YUIと意識接続する要領で、『御座』のシミュレーション機能にアクセスすれば、俺たちはもう、あの日の謁見の間に『いた』。
* * * * *
この日のために磨き上げられ、花や織物で飾られた、どこか素朴な木造の広間。
そこで俺は、サクやルナさん、メイ博士、シャサさんやイサといった側近たちとともに、各国からの留学生たちを出迎えているところだった。
息をすれば、懐かしい木のにおいが、かぐわしい花の香りが、やさしく鼻腔をくすぐった。

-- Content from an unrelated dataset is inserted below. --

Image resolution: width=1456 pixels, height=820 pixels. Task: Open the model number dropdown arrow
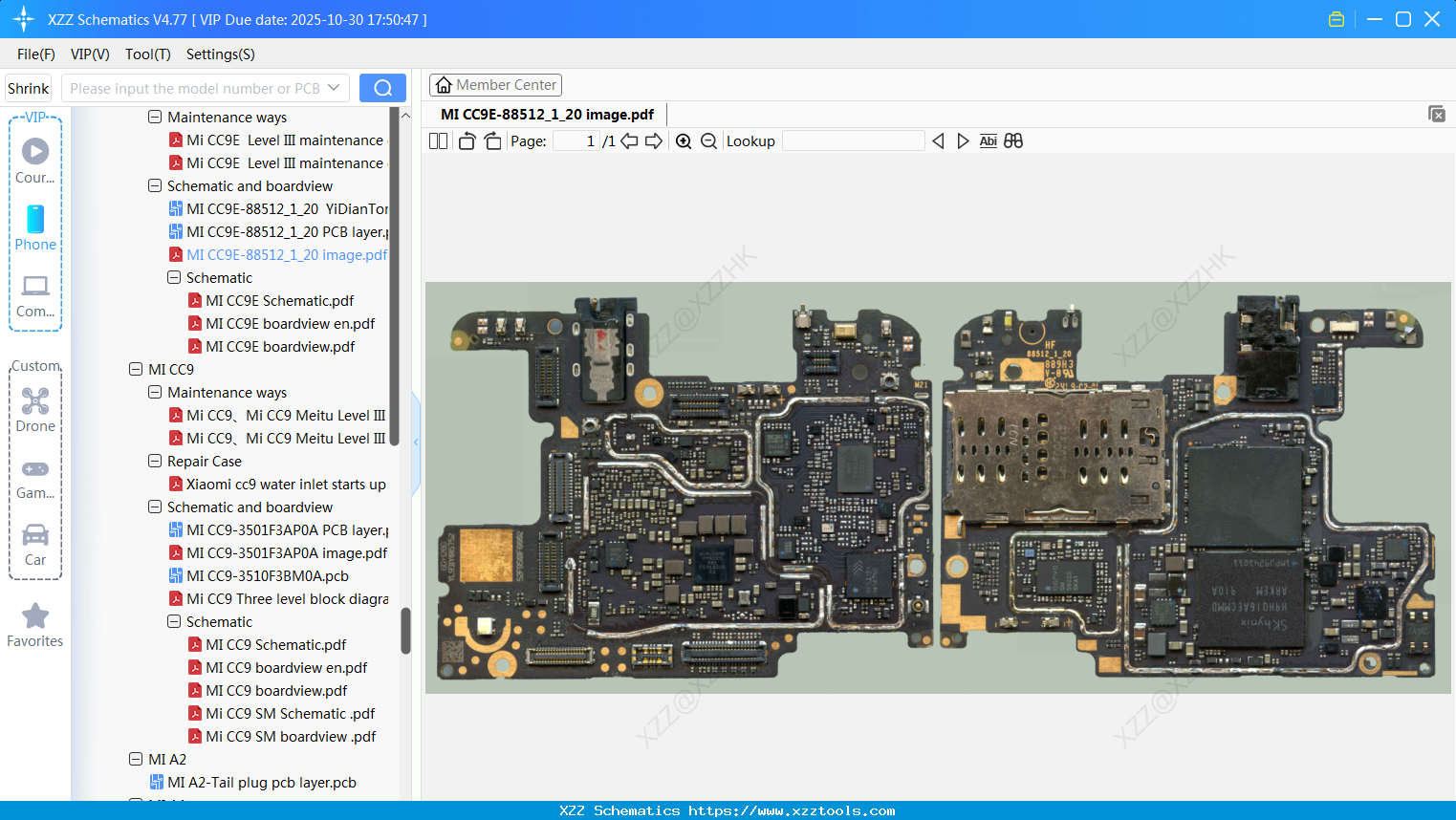pyautogui.click(x=334, y=88)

後ろ手でそっと、自分の着衣をつかんでみれば、王の装いの滑らかな感触さえ伝わってくる。
そして目の前には、アズールをはじめとした各国からの留学生が七人並んで立っていた。
これらがすべて、脳内への情報の投影にすぎないことは理解していた。
それでも、どうやったって現実のようにしか思えない。
まるで、アニメでみるVRMMO世界に入ってしまったかのよう。
いや、実際VRゲームではあるのだ。
俺たちはこのゲームを、なんとかクリアしなければならない。
悲しい過去を変え、幸せな未来をつかむために。
もう一度ぎゅっと着衣を握り、ルナさんを見れば、ルナさんはうん、とうなずいてきた。
サクがちょっと変な顔で俺たちを見たが、種々の理由からとぼけておく。
やがて留学生たちが自己紹介を始めた。
これは『神の子サクレアのサーガ』で読んだ記述ではあるが、彼らのうち五人がこのさき、このままゆけば俺たちを裏切ることになる。

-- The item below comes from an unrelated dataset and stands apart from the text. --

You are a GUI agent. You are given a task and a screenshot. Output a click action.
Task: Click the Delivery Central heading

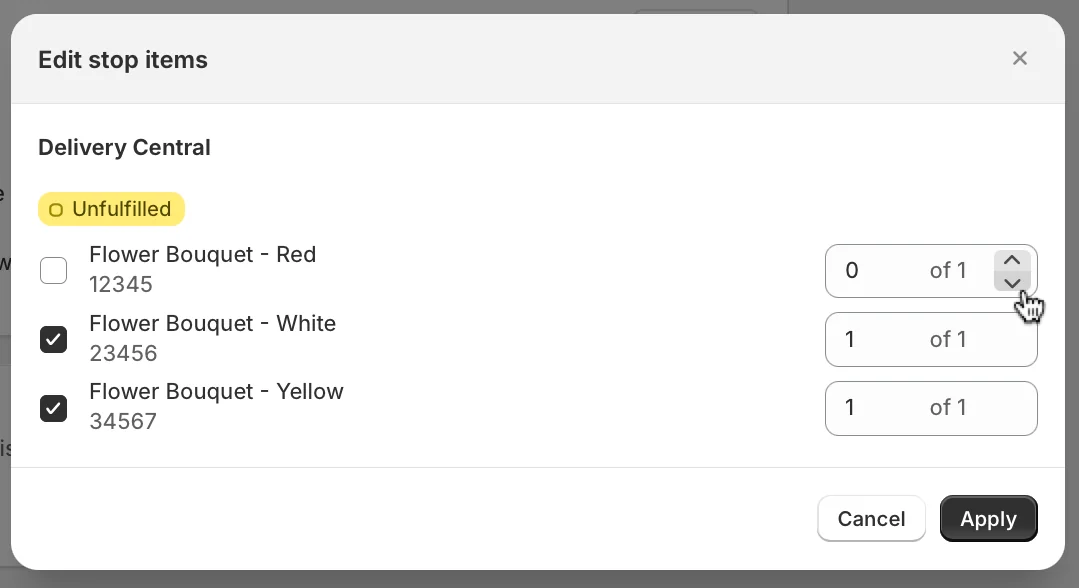125,147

残る二人のうち、ひとりは清廉潔白すぎてそもそも話を持ちかけられなかったが、もうひとりは話がもつれ、殺されてしまう。
裏切りを犯した者たちの末路も、けして明るいものばかりではない。
今、目の前で希望にあふれた顔をしている若者たち。そのほとんどが、波乱の末に不幸になるのだ――そう考えるとぞっとしない。
そうなのだ。不幸になるのは俺たちだけではないのだ。
そんな未来はもう、来させちゃいけない。
ぐっと気を引き締めて留学生たちを見なおせば、ちょうど最後の一人、アズールが話し出したところだった。
「はじめましてみなさん、僕はアズールといいます。
ナナちゃんのおうちに拾ってもらって、おべんきょうにきました。
こっちの言葉はまだへただから、いろいろ教えてくださいにゃ。
あと、アズールってあんまりかわいくないから『るーちゃん』ってよんでください!」
そしてにぱーっと笑うやつに、うん、と返しかけて自分にストップをかけた。
いけないいけない。俺はこいつとそんなに親しくなってはいけないのだ。
「ん、まあ、仲良くなってから……ね」
俺が生返事を返すと、やつはきょとんとした顔になり、それでもすぐにニッと笑った。
それは一瞬のことだったが、確かにやつの、『梓』の顔だった。
* * * * *
それから俺は、ひたすらのらくらとアズールをかわしつづけた。
いや、俺だけではむりだったろう。
アズールのなかの梓や、ルナさんの協力を得、なんとか一週間を乗り切った。
だがそこで偉名国から、驚きの打診を受けた。
もうひとり、留学生を受け入れてほしいというものだ。
――彼の名は、七瀬奈々希。そう、前世のナナっちだった。